Block by Block is a comprehensive 10-year action plan that takes an all-of-the-above approach to tackling New York City’s housing crisis, setting ambitious targets to build 200,000 new units and preserve 200,000 units. The plan is broken out into eight chapters: (1) Empowering Tenants and Strengthening Enforcement, (2) Preserving Affordability and Improving Housing Quality, (3) Securing NYCHA’s Future, (4) Building Neighborhoods for Working People, (5) Expanding and Stabilizing Homeownership, (6) Reducing and Preventing Homelessness; (7) Investing in Innovation and Good Jobs, (7) Investing in Innovation and Good Jobs, and (8) Achieving Public Excellence.  

Deputy Mayor Bozorg spoke about how the perception of housing policy has evolved over the past decade, the success of City of Yes and what’s next for zoning, expansion of transit oriented development, dealing with financial tools and regulations under state authority, strategies for building climate-conscious affordable housing that pencils out, plans for leveraging city-owned property, opportunities for construction code reforms, prioritization of public excellence and making government work efficiently, and the role of quality design in delivering affordable housing. 

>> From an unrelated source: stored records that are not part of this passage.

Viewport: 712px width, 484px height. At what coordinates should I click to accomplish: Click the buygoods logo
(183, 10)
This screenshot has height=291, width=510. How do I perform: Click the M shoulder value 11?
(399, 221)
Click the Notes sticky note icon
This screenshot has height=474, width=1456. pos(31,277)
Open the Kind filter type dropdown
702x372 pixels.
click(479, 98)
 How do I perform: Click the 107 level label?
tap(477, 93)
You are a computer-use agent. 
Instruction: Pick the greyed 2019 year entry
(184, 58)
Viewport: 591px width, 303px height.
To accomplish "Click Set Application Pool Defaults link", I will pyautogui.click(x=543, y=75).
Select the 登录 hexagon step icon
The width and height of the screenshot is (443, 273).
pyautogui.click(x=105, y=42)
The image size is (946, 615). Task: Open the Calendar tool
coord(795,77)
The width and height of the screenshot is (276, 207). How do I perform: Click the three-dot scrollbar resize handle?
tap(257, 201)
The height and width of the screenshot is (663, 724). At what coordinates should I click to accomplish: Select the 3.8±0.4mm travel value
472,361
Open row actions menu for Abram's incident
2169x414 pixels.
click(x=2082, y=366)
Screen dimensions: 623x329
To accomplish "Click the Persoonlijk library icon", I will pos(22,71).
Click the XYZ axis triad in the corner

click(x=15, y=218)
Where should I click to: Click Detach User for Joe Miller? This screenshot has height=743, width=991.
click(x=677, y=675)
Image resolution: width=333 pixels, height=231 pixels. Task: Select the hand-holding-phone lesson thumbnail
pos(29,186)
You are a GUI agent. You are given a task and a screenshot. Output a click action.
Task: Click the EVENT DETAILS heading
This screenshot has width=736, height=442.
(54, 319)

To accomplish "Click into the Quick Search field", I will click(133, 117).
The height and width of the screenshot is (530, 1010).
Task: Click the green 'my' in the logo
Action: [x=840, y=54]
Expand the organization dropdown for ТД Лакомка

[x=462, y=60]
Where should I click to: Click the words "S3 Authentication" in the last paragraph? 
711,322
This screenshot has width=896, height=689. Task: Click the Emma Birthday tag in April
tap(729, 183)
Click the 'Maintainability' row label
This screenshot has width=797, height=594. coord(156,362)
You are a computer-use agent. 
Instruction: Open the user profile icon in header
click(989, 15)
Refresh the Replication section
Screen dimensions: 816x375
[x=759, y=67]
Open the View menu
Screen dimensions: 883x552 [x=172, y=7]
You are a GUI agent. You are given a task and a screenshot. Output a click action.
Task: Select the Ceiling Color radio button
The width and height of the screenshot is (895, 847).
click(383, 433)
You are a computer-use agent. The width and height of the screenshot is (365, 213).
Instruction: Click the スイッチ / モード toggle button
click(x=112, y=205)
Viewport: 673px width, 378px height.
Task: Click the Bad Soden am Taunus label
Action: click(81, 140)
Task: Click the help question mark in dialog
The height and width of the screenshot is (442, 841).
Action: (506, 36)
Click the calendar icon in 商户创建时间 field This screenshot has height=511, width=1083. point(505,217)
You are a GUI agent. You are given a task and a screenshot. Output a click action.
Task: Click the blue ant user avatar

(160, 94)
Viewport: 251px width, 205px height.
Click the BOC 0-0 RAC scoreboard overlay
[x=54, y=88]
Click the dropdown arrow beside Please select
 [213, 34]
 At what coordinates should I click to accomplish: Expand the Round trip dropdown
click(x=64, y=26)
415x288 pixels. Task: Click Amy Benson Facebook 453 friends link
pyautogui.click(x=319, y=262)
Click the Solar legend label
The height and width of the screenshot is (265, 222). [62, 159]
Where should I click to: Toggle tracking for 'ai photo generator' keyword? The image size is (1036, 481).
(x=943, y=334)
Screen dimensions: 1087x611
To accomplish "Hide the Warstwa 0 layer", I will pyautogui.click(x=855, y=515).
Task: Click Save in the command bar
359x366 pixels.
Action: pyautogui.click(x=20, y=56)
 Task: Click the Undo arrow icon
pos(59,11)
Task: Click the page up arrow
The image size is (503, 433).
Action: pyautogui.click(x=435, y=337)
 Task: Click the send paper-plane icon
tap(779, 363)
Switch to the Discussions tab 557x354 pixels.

Notable items in the housing plan include:  

  • DOB to convene an Affordable and Efficient Code Reform Task Force to work in collaboration with the City Council’s Advisory Group on Housing Affordability (start by looking at expanded allowance of smaller elevators and use of plastic piping materials) 
  • Maximize housing development opportunities on city-owned land; Co-locate housing with city-owned buildings, such as libraries, schools, and other public assets 
  • Pursue citywide transit-oriented development strategy, particularly zoning changes tied to transit improvements like the Interborough Express and new Bus Rapid Transit routes 
  • Establish The Bronx Plan to improve housing quality, reduce health disparities, and build equity for low-income and working-class Bronxites with targeted HPD assistance to improve housing conditions and coordinated community quality of life improvements 
  • Advance equitable housing by strengthening neighborhood climate resilience with the Mayor’s Office of Climate and Environmental Justice’s Climate Strong Communities program 
  • Establish standardized technical specifications to enable replicable models for industrialized construction 
  • Incentivize investments in housing quality and energy efficiency with the recently state-authorized extension of the J-51 program 

Read Block by Block.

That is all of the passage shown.